Python API Documentation#

The TensorRT Python API enables developers in Python-based development environments, and those looking to experiment with TensorRT, to easily parse models (for example, from ONNX) and generate and run PLAN files.

To view API changes between releases, refer to the TensorRT GitHub repository and use the compare tool.

This section illustrates the basic usage of the Python API, assuming you are starting with an ONNX model. The onnx_resnet50.py sample illustrates this use case in more detail. For the same workflow using the C++ API, refer to C++ API Documentation.

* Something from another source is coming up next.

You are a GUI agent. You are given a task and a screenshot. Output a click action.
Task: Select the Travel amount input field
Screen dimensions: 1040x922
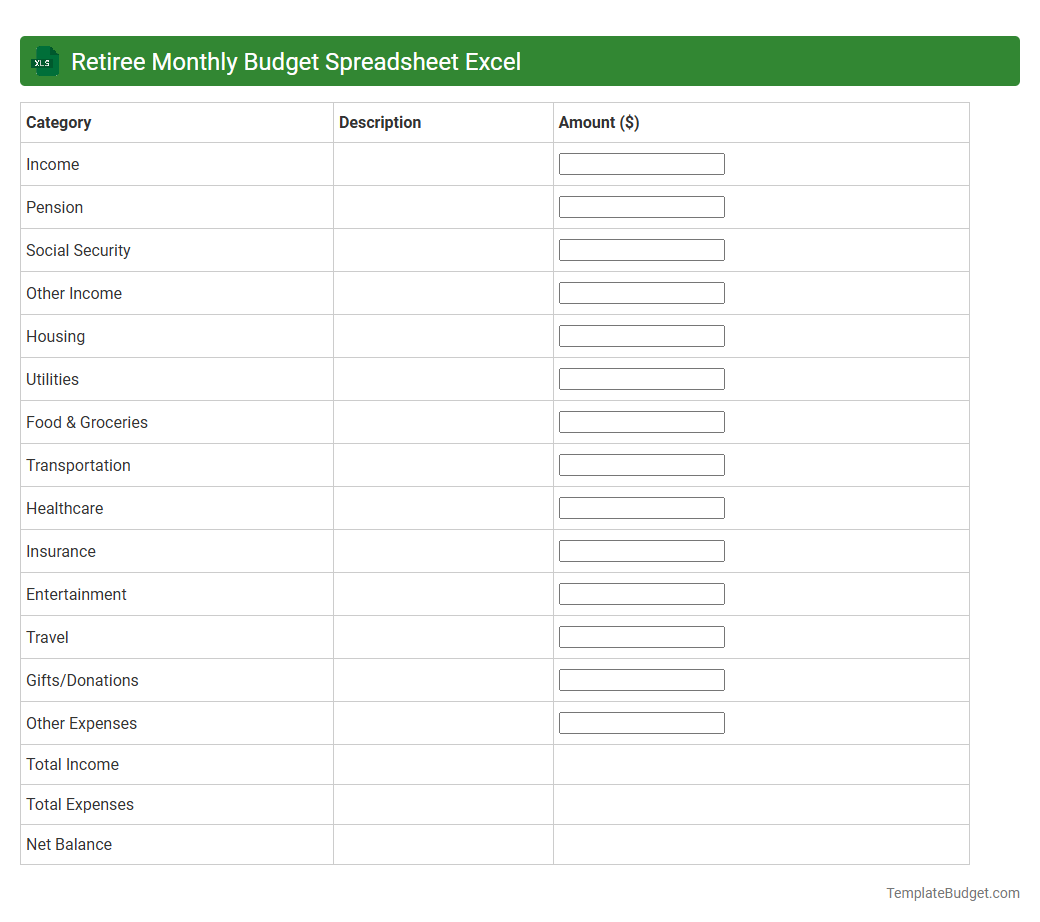coord(642,636)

The Python API can be accessed through the tensorrt module:

import tensorrt as trt

The Build Phase#

The build phase uses the builder to optimize a model and produce an engine. To create a builder:

  1. Create a logger. The Python bindings include a simple logger implementation that logs all messages preceding a certain severity to stdout:

logger = trt.Logger(trt.Logger.WARNING)

Note

Alternatively, define your own logger by deriving from the ILogger class:

class MyLogger(trt.ILogger):
    def __init__(self):
        trt.ILogger.__init__(self)

    def log(self, severity, msg):
        pass # Your custom logging implementation here

logger = MyLogger()
  1. Create the builder:

builder = trt.Builder(logger)

Building engines is intended as an offline process, so it can take significant time. The Reducing Engine Build Time section has tips on making the builder run faster.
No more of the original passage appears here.